── Available records ──
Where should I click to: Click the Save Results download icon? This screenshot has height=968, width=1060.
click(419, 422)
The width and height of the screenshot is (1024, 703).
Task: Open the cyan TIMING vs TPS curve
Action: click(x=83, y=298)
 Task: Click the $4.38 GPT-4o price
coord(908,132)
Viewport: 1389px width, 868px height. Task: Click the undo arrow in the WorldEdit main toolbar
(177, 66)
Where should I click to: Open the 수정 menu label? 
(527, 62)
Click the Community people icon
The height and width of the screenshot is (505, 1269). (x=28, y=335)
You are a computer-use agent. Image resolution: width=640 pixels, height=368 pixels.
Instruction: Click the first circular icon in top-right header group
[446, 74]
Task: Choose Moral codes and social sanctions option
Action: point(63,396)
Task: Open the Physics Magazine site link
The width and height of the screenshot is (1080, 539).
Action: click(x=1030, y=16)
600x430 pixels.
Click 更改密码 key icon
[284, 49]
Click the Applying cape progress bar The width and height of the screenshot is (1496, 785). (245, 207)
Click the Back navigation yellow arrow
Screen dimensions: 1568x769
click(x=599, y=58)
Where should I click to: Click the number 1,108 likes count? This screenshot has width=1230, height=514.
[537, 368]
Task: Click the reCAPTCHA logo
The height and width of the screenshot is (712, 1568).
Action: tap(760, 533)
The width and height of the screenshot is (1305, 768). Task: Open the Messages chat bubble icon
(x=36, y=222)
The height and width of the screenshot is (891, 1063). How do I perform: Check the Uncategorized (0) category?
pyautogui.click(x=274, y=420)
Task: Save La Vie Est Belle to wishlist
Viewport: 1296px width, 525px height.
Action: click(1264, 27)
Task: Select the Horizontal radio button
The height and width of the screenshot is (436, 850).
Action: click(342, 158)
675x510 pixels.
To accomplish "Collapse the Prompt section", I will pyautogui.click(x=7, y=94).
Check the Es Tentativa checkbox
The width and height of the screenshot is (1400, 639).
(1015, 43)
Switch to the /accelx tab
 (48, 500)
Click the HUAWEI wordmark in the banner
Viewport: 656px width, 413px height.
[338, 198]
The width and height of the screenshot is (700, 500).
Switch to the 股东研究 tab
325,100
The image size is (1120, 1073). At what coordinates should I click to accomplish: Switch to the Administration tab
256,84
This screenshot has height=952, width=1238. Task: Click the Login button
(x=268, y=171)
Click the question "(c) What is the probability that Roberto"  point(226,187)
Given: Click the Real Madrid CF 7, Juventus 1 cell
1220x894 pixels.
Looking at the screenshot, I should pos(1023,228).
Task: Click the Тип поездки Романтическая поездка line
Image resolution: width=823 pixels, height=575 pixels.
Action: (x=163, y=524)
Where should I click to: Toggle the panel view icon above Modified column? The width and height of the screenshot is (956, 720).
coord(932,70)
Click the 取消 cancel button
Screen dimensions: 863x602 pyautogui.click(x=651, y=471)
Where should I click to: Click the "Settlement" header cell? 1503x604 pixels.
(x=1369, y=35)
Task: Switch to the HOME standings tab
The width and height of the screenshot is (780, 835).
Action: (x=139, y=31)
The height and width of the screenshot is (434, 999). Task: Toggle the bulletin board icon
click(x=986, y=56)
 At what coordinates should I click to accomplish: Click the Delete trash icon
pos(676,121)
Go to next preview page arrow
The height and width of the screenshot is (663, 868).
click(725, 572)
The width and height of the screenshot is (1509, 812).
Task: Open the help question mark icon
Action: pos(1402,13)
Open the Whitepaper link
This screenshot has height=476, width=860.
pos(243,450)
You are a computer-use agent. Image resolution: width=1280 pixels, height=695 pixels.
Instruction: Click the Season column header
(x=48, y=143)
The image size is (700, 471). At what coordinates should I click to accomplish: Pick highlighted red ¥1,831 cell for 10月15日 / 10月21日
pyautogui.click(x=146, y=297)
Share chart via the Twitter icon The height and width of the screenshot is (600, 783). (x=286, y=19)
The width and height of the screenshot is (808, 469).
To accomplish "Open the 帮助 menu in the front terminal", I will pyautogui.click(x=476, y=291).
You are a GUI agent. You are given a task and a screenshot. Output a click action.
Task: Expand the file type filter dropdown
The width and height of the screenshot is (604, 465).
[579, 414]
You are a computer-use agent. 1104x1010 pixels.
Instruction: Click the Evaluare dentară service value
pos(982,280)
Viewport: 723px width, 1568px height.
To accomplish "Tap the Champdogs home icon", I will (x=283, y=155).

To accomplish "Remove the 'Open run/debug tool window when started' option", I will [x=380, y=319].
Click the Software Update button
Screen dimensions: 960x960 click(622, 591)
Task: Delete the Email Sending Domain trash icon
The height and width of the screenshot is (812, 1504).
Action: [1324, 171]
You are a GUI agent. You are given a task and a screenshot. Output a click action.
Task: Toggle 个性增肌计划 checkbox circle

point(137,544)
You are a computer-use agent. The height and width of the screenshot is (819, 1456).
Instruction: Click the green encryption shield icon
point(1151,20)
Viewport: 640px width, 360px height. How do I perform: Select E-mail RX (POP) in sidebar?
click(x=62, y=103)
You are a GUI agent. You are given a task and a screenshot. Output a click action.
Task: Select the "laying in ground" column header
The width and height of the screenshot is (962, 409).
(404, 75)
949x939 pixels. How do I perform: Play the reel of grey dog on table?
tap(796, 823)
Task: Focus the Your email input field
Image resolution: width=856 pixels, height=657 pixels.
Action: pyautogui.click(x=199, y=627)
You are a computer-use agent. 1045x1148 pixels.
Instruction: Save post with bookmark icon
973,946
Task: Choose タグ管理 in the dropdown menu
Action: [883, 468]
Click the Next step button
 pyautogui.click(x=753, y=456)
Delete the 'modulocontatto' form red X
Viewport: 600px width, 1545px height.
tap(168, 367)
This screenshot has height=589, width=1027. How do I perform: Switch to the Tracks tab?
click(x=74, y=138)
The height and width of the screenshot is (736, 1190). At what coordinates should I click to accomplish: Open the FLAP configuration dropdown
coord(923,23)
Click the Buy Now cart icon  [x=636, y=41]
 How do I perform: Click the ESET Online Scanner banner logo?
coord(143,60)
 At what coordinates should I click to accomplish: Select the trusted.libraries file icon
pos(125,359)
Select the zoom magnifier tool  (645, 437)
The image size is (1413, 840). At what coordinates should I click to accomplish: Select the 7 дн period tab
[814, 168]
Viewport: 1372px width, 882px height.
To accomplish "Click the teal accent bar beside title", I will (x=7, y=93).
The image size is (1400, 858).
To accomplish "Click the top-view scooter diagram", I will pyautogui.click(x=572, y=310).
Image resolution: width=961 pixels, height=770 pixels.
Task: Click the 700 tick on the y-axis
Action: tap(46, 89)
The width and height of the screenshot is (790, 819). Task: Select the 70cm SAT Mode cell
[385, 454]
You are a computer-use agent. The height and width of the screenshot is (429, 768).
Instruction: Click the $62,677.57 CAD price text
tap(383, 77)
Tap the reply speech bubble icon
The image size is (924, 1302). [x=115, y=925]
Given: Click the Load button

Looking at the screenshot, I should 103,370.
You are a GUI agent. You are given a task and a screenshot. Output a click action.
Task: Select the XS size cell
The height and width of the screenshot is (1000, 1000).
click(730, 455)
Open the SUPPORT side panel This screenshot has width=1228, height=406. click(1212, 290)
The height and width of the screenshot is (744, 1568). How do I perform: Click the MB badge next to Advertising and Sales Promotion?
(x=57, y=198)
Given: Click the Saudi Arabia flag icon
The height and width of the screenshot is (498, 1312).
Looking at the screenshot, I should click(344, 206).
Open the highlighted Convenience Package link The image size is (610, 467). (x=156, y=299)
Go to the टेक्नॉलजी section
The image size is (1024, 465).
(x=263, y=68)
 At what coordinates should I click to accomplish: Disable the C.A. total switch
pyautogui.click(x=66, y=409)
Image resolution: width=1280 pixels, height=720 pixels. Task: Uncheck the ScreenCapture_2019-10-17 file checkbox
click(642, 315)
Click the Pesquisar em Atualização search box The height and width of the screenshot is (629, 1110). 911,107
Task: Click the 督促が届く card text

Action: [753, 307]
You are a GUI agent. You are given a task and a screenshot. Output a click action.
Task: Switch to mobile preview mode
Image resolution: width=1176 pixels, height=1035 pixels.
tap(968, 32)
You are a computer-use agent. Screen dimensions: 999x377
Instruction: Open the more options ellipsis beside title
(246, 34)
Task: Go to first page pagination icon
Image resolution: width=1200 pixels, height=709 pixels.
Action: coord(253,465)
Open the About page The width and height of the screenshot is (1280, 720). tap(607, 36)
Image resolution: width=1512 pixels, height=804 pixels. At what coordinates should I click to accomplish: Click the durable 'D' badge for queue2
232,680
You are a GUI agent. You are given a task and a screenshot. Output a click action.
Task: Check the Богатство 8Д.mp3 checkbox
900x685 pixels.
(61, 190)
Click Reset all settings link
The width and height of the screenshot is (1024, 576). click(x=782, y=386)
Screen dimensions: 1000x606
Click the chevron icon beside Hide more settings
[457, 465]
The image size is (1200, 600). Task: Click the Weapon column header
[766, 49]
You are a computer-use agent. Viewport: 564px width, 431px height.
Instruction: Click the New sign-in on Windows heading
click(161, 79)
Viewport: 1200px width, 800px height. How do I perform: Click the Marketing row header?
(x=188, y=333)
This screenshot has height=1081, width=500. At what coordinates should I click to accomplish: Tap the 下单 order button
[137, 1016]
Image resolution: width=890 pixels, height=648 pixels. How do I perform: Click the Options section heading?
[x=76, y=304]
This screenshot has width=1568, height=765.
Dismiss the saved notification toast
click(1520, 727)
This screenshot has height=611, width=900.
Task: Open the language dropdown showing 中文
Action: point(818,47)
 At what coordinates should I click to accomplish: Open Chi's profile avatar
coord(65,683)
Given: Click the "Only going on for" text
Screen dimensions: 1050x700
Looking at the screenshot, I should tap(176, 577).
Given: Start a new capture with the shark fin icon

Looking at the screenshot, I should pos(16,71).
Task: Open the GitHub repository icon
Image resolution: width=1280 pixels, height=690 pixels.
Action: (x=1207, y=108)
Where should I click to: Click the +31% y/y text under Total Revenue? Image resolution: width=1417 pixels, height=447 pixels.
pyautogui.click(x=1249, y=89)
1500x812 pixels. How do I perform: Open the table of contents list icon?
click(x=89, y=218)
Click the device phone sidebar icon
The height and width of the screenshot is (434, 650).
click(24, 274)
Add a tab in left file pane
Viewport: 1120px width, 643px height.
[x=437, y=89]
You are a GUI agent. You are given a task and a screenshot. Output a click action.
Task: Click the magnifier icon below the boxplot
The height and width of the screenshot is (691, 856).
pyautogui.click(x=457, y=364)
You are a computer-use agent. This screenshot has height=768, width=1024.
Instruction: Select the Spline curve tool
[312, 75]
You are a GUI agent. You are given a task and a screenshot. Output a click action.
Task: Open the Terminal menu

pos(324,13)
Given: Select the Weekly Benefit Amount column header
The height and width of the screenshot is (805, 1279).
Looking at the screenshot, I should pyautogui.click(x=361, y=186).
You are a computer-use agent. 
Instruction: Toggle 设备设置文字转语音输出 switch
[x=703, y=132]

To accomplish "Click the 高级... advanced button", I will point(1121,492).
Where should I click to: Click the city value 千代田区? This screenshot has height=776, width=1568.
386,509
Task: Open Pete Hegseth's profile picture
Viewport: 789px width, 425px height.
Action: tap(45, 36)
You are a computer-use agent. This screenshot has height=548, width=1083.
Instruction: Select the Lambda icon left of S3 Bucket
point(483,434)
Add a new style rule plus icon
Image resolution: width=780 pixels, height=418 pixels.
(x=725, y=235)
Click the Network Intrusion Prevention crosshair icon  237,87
───
* Task instructions *
Working from the data above, extract solely the lines from the one containing "is (819, 1456)." through the one containing "You are a computer-use agent. 1045x1148", exactly as they appear, both included.

* Exercise answer *
You are a computer-use agent. The height and width of the screenshot is (819, 1456).
Instruction: Click the green encryption shield icon
point(1151,20)
Viewport: 640px width, 360px height. How do I perform: Select E-mail RX (POP) in sidebar?
click(x=62, y=103)
You are a GUI agent. You are given a task and a screenshot. Output a click action.
Task: Select the "laying in ground" column header
The width and height of the screenshot is (962, 409).
(404, 75)
949x939 pixels. How do I perform: Play the reel of grey dog on table?
tap(796, 823)
Task: Focus the Your email input field
Image resolution: width=856 pixels, height=657 pixels.
Action: pyautogui.click(x=199, y=627)
You are a computer-use agent. 1045x1148 pixels.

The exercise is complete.